Objective: The study purposed to assess and compare the effects of fentanyl and midazolam on the required time of mechanical ventilation in infants with respiratory distress syndrome (RDS).
Methods: In this randomized clinical trial, 60 infants with RDS were randomly allocated to 2 groups (30 infants each); the first group underwent sedation with midazolam (0.1 mg/kg), and the second group received 0.5 mcg/kg of fentanyl during ventilation. The duration of hospitalization, required time of ventilation, drug complications, feeding intolerance, as well as pneumothorax incidence and need for re-intubation were recorded and compared between the 2 groups.
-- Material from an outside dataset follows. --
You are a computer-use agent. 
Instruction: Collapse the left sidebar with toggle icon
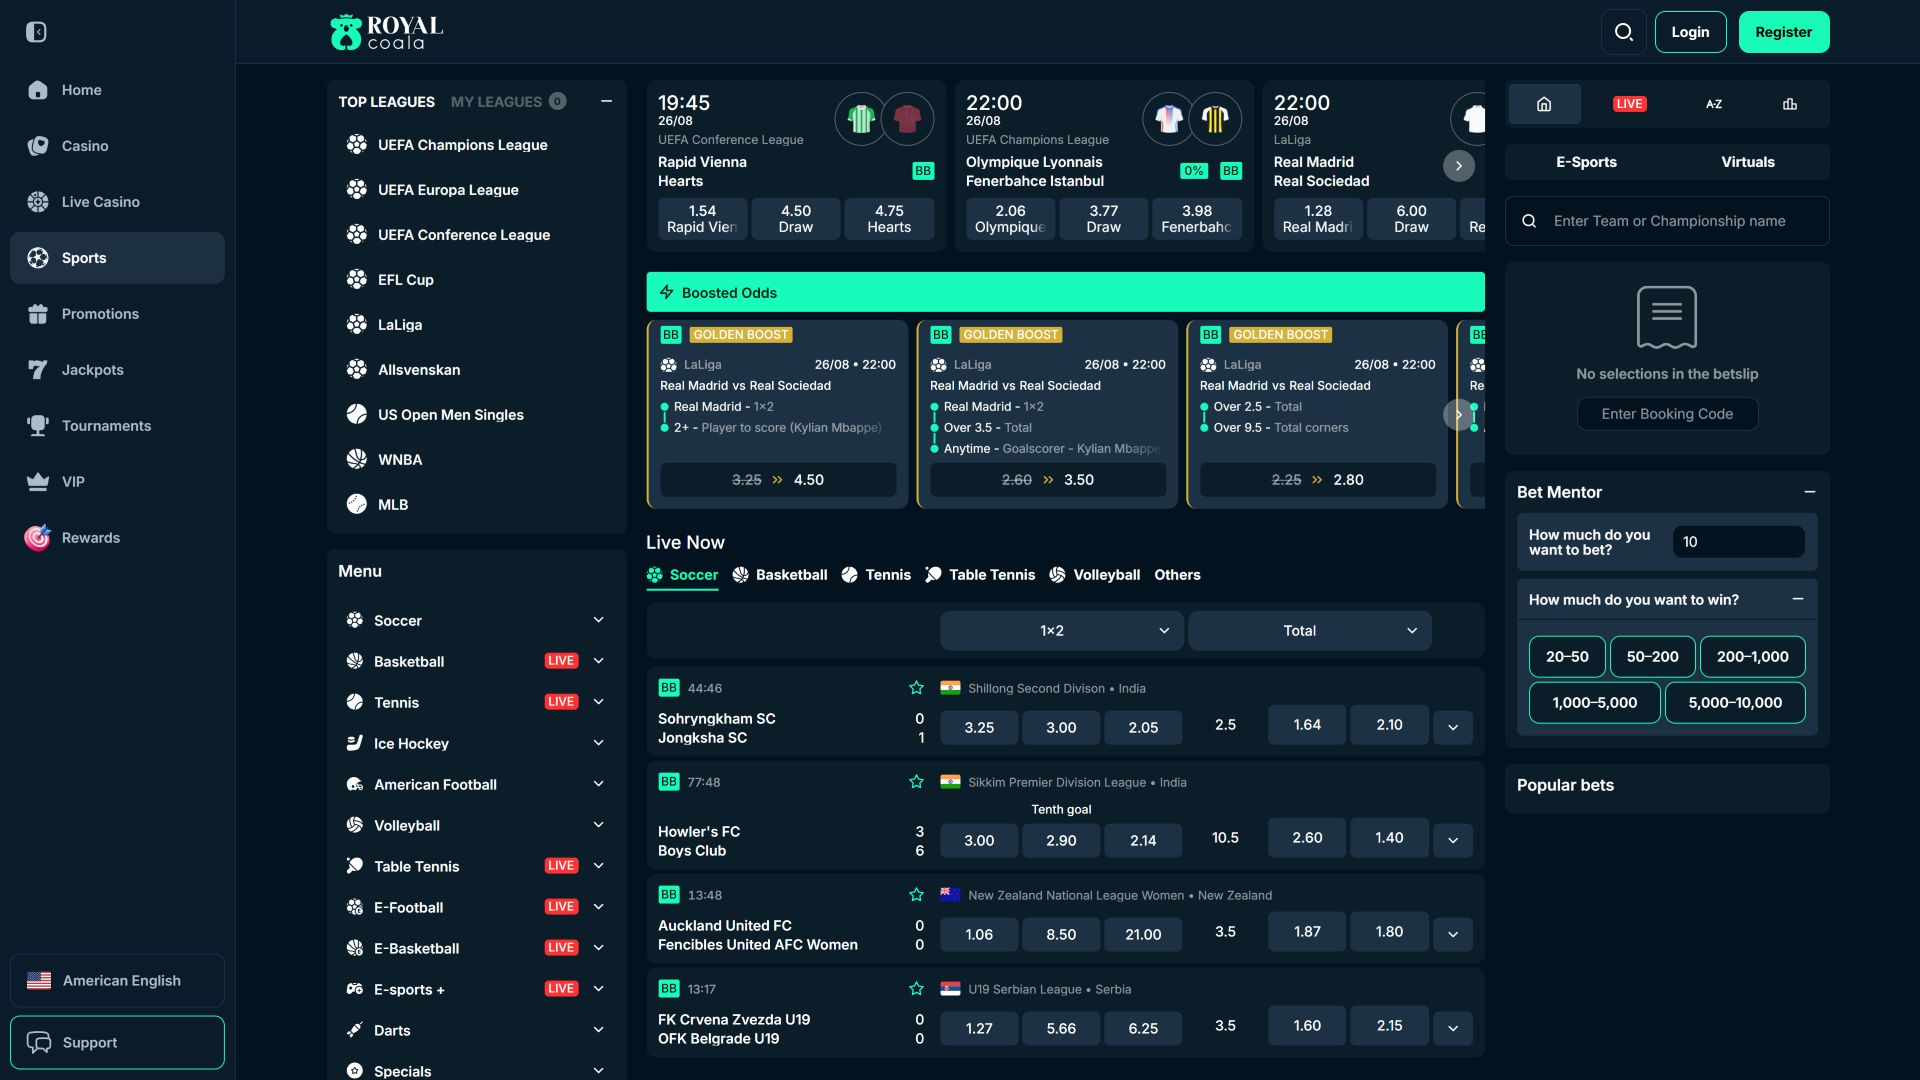(36, 32)
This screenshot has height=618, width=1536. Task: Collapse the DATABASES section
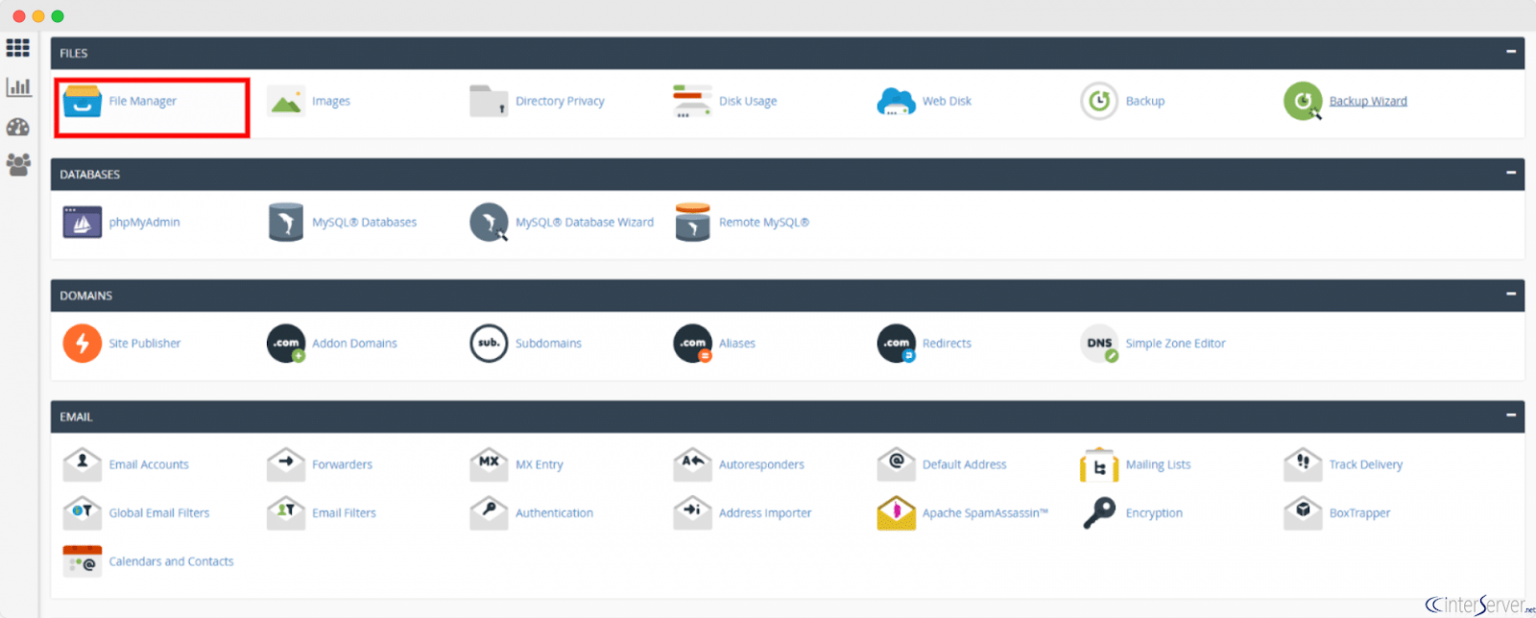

Results: Eventually, 60 infants (45 male and 15 female) with a mean gestational age of 37.13±1.22 weeks in the midazolam group and 36.73±1.50 weeks in the fentanyl group underwent analysis (P value=0.449). Infants in the midazolam group had a mean length of stay of 11.96 ± 3.41 days, while mean length of stay was 10.36±3.57 days for infants in the fentanyl group (P value=0.039). Mean duration of mechanical ventilation was 4.6±2.14 days in the midazolam group and 4.06±2.04 days in the fentanyl group (P value=0.252).
Conclusion: The findings suggest that midazolam is a more suitable medication for the sedation of infants under mechanical ventilation in comparison with fentanyl; however, its side effects, such as apnea, pneumonia, and seizure, should be considered.